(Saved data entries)
▶
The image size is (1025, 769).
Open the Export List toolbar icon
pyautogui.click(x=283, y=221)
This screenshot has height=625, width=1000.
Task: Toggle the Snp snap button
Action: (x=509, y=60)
◀
Task to complete> Every entry must be set down again exactly as it reads.

Result>
The image size is (1025, 769).
Open the Export List toolbar icon
pyautogui.click(x=283, y=221)
This screenshot has height=625, width=1000.
Task: Toggle the Snp snap button
Action: (x=509, y=60)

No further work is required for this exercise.